#### [Task instructions]
Copy out the lines from the line with "Open the CP ngành dropdown tab" up to and including the line with "(x=83, y=570)", word for word.

#### [Data to process]
---+---

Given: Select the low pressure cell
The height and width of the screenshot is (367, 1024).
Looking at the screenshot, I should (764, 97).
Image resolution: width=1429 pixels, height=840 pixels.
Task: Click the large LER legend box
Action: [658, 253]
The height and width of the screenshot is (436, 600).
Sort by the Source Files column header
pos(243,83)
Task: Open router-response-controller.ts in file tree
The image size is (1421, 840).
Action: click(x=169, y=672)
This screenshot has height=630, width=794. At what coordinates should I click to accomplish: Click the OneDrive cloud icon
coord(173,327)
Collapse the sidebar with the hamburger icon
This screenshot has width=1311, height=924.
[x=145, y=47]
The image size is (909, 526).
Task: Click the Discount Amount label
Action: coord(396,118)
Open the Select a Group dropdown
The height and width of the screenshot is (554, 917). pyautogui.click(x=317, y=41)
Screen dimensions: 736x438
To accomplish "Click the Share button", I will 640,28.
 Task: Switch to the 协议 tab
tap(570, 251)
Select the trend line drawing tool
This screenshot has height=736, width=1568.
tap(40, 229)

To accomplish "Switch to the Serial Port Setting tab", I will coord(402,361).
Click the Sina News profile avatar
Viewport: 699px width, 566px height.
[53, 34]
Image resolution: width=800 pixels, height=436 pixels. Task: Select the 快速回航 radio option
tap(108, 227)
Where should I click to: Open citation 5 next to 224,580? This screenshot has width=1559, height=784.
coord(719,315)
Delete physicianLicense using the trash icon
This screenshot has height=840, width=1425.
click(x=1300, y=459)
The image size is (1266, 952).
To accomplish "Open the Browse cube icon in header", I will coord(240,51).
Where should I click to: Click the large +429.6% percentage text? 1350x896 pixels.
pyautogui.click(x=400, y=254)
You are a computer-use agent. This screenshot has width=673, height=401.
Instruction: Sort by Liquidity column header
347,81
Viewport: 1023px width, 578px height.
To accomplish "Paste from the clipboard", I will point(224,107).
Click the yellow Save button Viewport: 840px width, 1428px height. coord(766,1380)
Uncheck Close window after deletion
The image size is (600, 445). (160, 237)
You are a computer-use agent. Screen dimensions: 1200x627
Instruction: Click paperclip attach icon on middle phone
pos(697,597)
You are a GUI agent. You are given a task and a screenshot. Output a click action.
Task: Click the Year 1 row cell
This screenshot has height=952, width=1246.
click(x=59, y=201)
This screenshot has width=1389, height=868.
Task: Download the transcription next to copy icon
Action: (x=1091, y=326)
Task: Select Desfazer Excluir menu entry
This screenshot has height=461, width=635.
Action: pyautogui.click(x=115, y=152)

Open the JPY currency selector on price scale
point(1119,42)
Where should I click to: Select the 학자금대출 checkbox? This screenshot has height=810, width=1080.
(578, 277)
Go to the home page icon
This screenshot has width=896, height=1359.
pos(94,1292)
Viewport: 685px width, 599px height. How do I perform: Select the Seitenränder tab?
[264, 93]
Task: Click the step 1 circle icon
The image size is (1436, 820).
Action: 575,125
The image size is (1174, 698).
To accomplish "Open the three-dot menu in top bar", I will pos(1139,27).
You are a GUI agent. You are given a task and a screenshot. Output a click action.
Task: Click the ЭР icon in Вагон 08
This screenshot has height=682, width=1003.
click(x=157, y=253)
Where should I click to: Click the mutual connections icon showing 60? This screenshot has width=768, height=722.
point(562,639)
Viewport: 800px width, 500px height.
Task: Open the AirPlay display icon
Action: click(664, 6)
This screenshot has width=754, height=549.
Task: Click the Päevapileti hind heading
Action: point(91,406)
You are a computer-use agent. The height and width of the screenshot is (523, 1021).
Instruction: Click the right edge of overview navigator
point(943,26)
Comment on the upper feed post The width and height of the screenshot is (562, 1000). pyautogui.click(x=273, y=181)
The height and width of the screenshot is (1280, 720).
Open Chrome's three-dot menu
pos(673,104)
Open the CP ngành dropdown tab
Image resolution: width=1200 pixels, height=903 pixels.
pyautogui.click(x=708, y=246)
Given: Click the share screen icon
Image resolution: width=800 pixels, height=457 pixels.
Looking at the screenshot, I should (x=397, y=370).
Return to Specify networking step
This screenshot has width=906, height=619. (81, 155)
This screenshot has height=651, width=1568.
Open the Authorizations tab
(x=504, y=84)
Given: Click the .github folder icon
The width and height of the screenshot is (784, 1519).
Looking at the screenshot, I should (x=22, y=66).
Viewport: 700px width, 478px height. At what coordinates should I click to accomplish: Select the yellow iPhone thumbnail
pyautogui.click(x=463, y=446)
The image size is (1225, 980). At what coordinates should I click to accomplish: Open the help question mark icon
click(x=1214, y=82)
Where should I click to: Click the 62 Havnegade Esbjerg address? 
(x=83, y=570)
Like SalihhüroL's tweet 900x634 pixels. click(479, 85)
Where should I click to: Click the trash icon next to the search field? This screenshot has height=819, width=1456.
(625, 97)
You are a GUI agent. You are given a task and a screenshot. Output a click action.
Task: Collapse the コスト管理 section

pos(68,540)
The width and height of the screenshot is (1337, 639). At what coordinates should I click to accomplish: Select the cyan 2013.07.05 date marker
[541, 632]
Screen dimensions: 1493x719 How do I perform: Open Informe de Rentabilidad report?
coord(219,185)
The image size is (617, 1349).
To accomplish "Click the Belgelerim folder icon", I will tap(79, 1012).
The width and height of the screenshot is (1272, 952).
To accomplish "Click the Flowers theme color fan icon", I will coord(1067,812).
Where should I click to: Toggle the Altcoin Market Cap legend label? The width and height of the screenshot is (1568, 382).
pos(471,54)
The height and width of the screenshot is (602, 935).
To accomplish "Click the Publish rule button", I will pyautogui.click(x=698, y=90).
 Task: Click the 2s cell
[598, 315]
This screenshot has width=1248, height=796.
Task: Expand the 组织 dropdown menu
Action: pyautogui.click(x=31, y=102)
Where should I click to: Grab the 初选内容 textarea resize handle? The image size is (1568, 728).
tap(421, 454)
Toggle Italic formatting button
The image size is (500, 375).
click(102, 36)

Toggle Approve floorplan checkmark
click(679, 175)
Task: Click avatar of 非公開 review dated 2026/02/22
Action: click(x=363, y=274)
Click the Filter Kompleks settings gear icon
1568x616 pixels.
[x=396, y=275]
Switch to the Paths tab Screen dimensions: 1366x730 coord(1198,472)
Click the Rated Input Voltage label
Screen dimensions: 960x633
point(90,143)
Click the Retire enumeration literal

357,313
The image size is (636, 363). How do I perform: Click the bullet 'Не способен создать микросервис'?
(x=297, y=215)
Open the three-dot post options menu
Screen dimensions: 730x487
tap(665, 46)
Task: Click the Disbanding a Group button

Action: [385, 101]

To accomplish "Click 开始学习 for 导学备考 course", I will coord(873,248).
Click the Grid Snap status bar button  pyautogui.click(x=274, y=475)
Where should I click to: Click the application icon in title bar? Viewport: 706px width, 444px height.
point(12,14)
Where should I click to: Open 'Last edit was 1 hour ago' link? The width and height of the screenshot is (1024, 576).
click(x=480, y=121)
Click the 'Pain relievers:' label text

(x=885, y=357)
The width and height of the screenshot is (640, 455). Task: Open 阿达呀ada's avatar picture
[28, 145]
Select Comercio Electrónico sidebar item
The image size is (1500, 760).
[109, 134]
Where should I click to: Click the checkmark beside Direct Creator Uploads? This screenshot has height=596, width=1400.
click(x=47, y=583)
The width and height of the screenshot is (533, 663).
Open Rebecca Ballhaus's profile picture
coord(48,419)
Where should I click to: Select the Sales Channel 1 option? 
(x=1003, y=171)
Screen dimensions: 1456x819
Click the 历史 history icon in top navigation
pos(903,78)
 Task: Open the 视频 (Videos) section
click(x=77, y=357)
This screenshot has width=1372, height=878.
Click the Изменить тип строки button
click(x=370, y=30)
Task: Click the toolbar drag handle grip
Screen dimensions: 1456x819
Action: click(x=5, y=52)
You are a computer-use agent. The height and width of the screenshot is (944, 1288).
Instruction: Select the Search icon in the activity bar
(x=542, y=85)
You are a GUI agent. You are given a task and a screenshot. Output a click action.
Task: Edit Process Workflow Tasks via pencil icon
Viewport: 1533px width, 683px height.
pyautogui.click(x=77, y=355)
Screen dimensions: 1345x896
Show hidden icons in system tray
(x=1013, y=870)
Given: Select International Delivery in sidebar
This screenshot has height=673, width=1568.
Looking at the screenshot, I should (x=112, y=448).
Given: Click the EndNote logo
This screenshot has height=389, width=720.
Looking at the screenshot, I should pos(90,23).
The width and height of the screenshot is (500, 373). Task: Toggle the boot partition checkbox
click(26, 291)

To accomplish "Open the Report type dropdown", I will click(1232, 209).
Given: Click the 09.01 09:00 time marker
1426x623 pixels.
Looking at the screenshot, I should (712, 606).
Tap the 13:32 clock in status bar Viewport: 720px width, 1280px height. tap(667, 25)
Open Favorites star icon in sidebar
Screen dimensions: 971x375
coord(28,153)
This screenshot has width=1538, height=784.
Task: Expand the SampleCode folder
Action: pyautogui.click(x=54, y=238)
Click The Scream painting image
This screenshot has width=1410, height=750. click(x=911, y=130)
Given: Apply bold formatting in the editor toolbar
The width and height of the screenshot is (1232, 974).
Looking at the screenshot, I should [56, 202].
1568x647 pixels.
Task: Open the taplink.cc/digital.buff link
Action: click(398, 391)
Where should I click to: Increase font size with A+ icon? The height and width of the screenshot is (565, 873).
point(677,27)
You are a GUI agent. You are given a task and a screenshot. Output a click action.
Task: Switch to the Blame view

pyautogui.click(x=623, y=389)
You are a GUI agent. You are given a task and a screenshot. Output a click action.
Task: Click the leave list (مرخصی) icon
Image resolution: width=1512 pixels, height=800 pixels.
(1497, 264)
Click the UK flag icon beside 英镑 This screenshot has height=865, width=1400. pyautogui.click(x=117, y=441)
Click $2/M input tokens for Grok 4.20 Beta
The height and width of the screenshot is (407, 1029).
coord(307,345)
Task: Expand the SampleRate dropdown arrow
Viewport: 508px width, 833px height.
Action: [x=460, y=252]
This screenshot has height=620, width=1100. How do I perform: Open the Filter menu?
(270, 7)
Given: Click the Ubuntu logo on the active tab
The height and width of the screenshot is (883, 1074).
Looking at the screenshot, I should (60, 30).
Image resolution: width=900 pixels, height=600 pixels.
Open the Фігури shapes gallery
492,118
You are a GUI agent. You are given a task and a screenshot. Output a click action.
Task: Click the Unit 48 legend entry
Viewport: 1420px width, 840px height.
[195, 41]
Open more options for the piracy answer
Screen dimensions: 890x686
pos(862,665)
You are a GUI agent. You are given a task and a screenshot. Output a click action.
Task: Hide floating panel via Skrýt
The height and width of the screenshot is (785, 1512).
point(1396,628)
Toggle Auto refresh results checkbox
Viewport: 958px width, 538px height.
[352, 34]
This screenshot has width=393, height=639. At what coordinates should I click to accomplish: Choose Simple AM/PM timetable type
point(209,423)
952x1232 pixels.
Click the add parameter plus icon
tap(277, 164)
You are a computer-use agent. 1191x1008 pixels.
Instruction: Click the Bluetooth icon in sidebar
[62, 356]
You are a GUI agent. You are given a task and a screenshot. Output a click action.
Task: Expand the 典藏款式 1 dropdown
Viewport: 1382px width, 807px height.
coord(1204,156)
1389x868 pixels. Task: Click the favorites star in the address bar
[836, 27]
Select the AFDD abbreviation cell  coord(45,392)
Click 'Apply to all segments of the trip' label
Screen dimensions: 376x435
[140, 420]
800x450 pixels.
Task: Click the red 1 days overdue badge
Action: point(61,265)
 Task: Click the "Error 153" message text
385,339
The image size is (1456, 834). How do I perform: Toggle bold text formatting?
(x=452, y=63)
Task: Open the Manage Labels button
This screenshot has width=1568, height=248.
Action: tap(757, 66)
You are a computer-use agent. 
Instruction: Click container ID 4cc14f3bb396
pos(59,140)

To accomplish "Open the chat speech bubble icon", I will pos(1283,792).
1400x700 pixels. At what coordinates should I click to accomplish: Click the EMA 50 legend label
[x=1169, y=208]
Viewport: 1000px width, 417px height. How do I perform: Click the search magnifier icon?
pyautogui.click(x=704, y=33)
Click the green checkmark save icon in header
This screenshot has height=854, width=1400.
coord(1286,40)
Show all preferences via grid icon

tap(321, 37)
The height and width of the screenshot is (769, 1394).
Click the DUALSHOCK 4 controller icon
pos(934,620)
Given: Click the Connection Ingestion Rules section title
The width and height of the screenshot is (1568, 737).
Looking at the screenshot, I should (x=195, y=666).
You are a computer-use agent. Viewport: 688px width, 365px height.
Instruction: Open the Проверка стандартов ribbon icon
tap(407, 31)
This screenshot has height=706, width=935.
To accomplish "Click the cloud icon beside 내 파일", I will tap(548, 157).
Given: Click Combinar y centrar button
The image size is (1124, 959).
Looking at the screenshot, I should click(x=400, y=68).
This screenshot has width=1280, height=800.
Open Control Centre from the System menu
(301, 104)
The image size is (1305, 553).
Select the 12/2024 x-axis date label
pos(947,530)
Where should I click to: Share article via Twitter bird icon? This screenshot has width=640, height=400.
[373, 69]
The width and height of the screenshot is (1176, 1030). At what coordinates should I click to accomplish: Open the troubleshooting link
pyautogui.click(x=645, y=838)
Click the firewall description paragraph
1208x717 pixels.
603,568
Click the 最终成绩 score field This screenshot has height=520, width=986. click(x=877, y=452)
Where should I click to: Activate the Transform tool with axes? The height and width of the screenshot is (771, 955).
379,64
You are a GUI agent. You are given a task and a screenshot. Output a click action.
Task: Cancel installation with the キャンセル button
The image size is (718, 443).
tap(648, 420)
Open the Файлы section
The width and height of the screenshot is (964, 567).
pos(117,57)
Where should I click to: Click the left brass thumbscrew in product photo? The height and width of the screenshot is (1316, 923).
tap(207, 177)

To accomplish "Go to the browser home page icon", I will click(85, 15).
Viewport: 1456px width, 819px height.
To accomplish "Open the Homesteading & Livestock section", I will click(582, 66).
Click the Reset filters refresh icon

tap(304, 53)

---+---

#### [Reply]
Open the CP ngành dropdown tab
Image resolution: width=1200 pixels, height=903 pixels.
pyautogui.click(x=708, y=246)
Given: Click the share screen icon
Image resolution: width=800 pixels, height=457 pixels.
Looking at the screenshot, I should (x=397, y=370).
Return to Specify networking step
This screenshot has width=906, height=619. (81, 155)
This screenshot has height=651, width=1568.
Open the Authorizations tab
(x=504, y=84)
Given: Click the .github folder icon
The width and height of the screenshot is (784, 1519).
Looking at the screenshot, I should (x=22, y=66).
Viewport: 700px width, 478px height. At what coordinates should I click to accomplish: Select the yellow iPhone thumbnail
pyautogui.click(x=463, y=446)
The image size is (1225, 980). At what coordinates should I click to accomplish: Open the help question mark icon
click(x=1214, y=82)
Where should I click to: Click the 62 Havnegade Esbjerg address? 
(x=83, y=570)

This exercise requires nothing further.